SOURCE DOCUMENT:

-- START --

IDTechEx’s multi-track conference and exhibition explores the interconnected landscape of printed electronics, wearable technology, energy harvesting, the internet of things (IoT), graphene and 2D materials, 3D printing, and electric vehicles. Collaboration is key to succeeding in materials translation, and for me this was one of the big messages of the 2015 show, which brings together formulation specialists, systems developers, fabrication experts, measurement providers, and customer groups, all under the same roof for two days (or more if you sign-up to masterclasses).
Dialogue between technology providers and end-users helps to resolve uncertainty in emerging fields such as printed and flexible electronics where – i) customers can be unsure about what’s possible and ii) suppliers need guidance on market requirements.
Bringing new technology to market
On day one, speakers from Qualcomm and Flextronics outlined how their firms bring new technology to the market. In Qualcomm’s case, its approach is built on four pillars – i) system R&D leadership, ii) design for manufacturability, iii) supply chain management and iv) customer support and engineering. It’s important not to overlook the final step. “The value proposition is only realized if you can propagate this to the customer,” Stein Lundby (R&D manager at Qualcomm) reiterated to audience.

-- END --

PROMPT 1:
In the rows, take the lines from the one containing "Image resolution: width=1540" through the one containing "click(131, 275)" and write them out again with "Add Permission" renamed to "Grant Access" and everything else left as is. Return only those lines.
The rows have no connection to the conference article.

[Rows from a collection]
-- START --

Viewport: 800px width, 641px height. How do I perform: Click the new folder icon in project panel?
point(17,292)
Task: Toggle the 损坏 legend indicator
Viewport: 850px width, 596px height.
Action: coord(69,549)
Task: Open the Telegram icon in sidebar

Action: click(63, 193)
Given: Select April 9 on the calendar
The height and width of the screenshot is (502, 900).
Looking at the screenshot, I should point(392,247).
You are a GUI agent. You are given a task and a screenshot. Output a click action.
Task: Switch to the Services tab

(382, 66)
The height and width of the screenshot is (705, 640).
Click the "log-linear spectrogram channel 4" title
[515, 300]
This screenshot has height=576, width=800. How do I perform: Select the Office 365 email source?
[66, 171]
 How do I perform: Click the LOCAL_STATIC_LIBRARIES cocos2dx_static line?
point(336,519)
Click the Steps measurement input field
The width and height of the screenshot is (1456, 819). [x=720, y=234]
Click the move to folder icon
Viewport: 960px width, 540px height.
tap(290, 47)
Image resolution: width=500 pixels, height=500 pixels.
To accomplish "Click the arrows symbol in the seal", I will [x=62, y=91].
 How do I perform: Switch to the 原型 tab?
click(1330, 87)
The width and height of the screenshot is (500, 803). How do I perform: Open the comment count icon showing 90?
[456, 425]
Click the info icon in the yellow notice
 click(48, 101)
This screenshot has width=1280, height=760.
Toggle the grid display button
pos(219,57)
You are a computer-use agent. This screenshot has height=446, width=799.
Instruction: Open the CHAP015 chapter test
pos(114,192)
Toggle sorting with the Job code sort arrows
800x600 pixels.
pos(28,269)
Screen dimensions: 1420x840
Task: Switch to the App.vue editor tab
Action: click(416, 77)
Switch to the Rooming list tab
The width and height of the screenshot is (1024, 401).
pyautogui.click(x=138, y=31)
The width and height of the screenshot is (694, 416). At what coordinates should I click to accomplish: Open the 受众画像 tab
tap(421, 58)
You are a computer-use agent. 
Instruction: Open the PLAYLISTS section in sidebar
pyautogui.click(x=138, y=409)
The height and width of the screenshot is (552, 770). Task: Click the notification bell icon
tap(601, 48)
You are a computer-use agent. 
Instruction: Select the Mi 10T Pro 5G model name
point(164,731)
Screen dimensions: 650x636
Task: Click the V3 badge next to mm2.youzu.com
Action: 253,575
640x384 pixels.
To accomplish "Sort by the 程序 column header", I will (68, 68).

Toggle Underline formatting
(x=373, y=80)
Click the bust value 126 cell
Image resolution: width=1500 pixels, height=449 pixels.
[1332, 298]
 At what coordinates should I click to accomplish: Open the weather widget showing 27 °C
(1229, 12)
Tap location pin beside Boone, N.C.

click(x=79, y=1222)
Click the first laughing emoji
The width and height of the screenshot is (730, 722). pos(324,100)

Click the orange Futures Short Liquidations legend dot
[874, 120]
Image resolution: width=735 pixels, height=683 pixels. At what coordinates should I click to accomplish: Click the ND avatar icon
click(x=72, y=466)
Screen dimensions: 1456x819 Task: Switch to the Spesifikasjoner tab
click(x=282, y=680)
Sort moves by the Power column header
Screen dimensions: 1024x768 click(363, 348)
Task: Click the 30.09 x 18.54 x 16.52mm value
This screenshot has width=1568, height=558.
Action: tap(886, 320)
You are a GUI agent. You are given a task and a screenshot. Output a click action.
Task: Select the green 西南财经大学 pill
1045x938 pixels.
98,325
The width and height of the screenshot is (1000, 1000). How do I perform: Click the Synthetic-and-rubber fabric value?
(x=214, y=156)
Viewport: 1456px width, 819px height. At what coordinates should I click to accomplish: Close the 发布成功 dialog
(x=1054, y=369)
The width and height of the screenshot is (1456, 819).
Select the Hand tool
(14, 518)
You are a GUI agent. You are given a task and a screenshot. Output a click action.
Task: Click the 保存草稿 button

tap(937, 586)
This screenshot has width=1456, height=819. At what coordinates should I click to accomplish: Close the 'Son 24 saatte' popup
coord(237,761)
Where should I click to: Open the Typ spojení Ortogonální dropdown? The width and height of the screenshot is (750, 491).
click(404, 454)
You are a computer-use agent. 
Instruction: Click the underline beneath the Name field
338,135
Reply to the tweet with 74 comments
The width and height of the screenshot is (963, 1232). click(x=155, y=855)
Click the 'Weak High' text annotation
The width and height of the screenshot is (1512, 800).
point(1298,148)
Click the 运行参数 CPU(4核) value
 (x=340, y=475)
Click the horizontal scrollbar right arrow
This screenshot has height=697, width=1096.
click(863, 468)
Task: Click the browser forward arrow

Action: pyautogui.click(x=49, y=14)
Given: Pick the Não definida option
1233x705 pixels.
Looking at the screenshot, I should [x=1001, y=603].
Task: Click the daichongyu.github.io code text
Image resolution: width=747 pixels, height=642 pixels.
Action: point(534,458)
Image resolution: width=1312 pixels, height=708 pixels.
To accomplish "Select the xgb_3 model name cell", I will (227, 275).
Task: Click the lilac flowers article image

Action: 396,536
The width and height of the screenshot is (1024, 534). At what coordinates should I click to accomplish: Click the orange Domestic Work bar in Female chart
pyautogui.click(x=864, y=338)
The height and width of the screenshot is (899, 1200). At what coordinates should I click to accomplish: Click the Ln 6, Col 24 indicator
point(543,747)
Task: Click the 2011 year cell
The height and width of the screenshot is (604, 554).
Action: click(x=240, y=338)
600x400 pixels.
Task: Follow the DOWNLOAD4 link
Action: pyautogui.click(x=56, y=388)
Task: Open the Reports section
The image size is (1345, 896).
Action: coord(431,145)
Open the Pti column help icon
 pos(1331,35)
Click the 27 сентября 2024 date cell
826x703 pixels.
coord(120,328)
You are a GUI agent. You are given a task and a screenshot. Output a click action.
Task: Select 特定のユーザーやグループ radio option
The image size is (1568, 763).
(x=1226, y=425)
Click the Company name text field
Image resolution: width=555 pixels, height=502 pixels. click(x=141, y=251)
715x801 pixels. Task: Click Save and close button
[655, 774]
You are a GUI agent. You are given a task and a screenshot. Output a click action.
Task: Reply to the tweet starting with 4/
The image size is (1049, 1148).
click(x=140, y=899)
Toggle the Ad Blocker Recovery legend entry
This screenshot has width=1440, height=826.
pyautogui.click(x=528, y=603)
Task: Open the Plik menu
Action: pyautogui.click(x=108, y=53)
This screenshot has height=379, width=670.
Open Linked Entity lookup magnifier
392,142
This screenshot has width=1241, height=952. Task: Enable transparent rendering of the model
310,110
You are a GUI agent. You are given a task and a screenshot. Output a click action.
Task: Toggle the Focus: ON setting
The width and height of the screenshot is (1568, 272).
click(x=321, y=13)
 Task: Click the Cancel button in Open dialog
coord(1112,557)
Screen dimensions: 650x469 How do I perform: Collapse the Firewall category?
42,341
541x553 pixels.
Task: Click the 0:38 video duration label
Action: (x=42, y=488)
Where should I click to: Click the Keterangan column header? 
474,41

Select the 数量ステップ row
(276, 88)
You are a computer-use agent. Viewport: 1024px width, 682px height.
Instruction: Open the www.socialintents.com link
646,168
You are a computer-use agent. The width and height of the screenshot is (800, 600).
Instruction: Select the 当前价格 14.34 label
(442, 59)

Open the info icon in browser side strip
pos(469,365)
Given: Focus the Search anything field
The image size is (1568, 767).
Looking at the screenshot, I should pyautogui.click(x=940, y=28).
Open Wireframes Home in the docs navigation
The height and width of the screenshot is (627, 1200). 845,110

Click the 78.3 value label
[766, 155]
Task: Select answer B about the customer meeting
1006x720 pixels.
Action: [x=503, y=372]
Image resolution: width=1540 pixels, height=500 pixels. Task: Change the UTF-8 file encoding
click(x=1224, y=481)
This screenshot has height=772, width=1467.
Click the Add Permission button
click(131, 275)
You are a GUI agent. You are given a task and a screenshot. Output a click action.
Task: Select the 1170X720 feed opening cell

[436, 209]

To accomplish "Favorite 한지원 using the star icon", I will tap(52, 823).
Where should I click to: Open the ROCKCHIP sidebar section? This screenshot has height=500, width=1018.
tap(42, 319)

-- END --

PROMPT 2:
Answer these questions from the conference article.
(a) For how many days does the show bring its groups together under one roof, not counting masterclasses?
(b) Speakers from which two firms described on day one how they bring new technology to market?
(c) What job does Stein Lundby hold?

EXERCISE OUTPUT 1:
Image resolution: width=1540 pixels, height=500 pixels. Task: Change the UTF-8 file encoding
click(x=1224, y=481)
This screenshot has height=772, width=1467.
Click the Grant Access button
click(131, 275)

EXERCISE OUTPUT 2:
(a) Two days.
(b) Qualcomm and Flextronics.
(c) R&D manager at Qualcomm.